◆ **TASK TO CARRY OUT**
Please repeat every entry that follows, keeping each one exactly the same.

Records contained in a dataset
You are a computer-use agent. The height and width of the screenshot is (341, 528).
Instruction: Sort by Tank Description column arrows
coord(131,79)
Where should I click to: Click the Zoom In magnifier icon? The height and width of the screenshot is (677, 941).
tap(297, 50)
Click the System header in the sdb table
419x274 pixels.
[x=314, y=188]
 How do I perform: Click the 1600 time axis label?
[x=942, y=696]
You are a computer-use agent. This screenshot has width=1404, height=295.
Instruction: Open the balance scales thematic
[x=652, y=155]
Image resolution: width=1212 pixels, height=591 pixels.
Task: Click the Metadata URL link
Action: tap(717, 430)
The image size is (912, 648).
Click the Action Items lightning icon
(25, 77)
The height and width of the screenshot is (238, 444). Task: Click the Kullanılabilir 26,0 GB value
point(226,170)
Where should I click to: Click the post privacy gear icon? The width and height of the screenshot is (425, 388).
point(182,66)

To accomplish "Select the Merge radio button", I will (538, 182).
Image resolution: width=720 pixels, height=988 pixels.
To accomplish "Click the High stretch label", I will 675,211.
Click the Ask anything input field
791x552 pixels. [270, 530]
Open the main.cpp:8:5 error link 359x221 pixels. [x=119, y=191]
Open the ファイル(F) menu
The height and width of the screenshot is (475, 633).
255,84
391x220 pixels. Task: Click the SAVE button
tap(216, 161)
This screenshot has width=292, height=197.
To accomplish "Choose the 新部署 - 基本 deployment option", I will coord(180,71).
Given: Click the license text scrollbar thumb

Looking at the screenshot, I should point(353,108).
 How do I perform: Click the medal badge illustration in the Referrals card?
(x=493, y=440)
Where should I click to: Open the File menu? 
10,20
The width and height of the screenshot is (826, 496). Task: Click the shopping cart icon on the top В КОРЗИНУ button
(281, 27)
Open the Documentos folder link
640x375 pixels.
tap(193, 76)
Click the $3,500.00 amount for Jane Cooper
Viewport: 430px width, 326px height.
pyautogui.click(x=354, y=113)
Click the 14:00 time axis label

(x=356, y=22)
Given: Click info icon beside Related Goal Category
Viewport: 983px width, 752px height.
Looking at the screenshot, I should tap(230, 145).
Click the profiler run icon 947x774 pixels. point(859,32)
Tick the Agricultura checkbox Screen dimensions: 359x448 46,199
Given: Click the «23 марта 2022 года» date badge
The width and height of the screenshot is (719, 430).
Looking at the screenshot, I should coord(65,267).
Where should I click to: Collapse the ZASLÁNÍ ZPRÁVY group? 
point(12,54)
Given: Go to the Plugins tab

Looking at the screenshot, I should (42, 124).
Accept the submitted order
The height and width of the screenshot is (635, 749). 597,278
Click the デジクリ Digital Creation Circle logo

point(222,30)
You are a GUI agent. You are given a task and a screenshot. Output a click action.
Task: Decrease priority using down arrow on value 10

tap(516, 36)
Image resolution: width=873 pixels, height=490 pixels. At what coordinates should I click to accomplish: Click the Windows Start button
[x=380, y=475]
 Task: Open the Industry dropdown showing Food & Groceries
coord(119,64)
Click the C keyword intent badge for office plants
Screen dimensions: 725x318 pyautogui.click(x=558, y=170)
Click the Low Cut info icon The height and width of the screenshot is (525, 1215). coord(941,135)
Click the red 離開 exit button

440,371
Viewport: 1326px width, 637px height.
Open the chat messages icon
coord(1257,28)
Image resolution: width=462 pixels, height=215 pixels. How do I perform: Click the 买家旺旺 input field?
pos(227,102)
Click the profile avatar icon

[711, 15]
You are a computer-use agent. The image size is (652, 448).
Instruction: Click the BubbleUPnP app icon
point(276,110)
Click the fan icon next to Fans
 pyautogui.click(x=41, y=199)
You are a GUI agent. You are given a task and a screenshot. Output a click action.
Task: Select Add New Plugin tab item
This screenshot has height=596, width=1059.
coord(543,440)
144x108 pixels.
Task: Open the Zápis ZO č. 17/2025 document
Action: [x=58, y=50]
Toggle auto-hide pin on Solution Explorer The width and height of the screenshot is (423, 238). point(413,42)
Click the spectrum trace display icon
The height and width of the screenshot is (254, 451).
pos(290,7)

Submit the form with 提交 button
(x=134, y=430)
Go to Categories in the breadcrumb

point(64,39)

◆ **TASK SOLUTION**
You are a computer-use agent. The height and width of the screenshot is (341, 528).
Instruction: Sort by Tank Description column arrows
coord(131,79)
Where should I click to: Click the Zoom In magnifier icon? The height and width of the screenshot is (677, 941).
tap(297, 50)
Click the System header in the sdb table
419x274 pixels.
[x=314, y=188]
 How do I perform: Click the 1600 time axis label?
[x=942, y=696]
You are a computer-use agent. This screenshot has width=1404, height=295.
Instruction: Open the balance scales thematic
[x=652, y=155]
Image resolution: width=1212 pixels, height=591 pixels.
Task: Click the Metadata URL link
Action: tap(717, 430)
The image size is (912, 648).
Click the Action Items lightning icon
(25, 77)
The height and width of the screenshot is (238, 444). Task: Click the Kullanılabilir 26,0 GB value
point(226,170)
Where should I click to: Click the post privacy gear icon? The width and height of the screenshot is (425, 388).
point(182,66)

To accomplish "Select the Merge radio button", I will (538, 182).
Image resolution: width=720 pixels, height=988 pixels.
To accomplish "Click the High stretch label", I will 675,211.
Click the Ask anything input field
791x552 pixels. [270, 530]
Open the main.cpp:8:5 error link 359x221 pixels. [x=119, y=191]
Open the ファイル(F) menu
The height and width of the screenshot is (475, 633).
255,84
391x220 pixels. Task: Click the SAVE button
tap(216, 161)
This screenshot has width=292, height=197.
To accomplish "Choose the 新部署 - 基本 deployment option", I will coord(180,71).
Given: Click the license text scrollbar thumb

Looking at the screenshot, I should point(353,108).
 How do I perform: Click the medal badge illustration in the Referrals card?
(x=493, y=440)
Where should I click to: Open the File menu? 
10,20
The width and height of the screenshot is (826, 496). Task: Click the shopping cart icon on the top В КОРЗИНУ button
(281, 27)
Open the Documentos folder link
640x375 pixels.
tap(193, 76)
Click the $3,500.00 amount for Jane Cooper
Viewport: 430px width, 326px height.
pyautogui.click(x=354, y=113)
Click the 14:00 time axis label

(x=356, y=22)
Given: Click info icon beside Related Goal Category
Viewport: 983px width, 752px height.
Looking at the screenshot, I should tap(230, 145).
Click the profiler run icon 947x774 pixels. point(859,32)
Tick the Agricultura checkbox Screen dimensions: 359x448 46,199
Given: Click the «23 марта 2022 года» date badge
The width and height of the screenshot is (719, 430).
Looking at the screenshot, I should coord(65,267).
Where should I click to: Collapse the ZASLÁNÍ ZPRÁVY group? 
point(12,54)
Given: Go to the Plugins tab

Looking at the screenshot, I should (42, 124).
Accept the submitted order
The height and width of the screenshot is (635, 749). 597,278
Click the デジクリ Digital Creation Circle logo

point(222,30)
You are a GUI agent. You are given a task and a screenshot. Output a click action.
Task: Decrease priority using down arrow on value 10

tap(516, 36)
Image resolution: width=873 pixels, height=490 pixels. At what coordinates should I click to accomplish: Click the Windows Start button
[x=380, y=475]
 Task: Open the Industry dropdown showing Food & Groceries
coord(119,64)
Click the C keyword intent badge for office plants
Screen dimensions: 725x318 pyautogui.click(x=558, y=170)
Click the Low Cut info icon The height and width of the screenshot is (525, 1215). coord(941,135)
Click the red 離開 exit button

440,371
Viewport: 1326px width, 637px height.
Open the chat messages icon
coord(1257,28)
Image resolution: width=462 pixels, height=215 pixels. How do I perform: Click the 买家旺旺 input field?
pos(227,102)
Click the profile avatar icon

[711, 15]
You are a computer-use agent. The image size is (652, 448).
Instruction: Click the BubbleUPnP app icon
point(276,110)
Click the fan icon next to Fans
 pyautogui.click(x=41, y=199)
You are a GUI agent. You are given a task and a screenshot. Output a click action.
Task: Select Add New Plugin tab item
This screenshot has height=596, width=1059.
coord(543,440)
144x108 pixels.
Task: Open the Zápis ZO č. 17/2025 document
Action: [x=58, y=50]
Toggle auto-hide pin on Solution Explorer The width and height of the screenshot is (423, 238). point(413,42)
Click the spectrum trace display icon
The height and width of the screenshot is (254, 451).
pos(290,7)

Submit the form with 提交 button
(x=134, y=430)
Go to Categories in the breadcrumb

point(64,39)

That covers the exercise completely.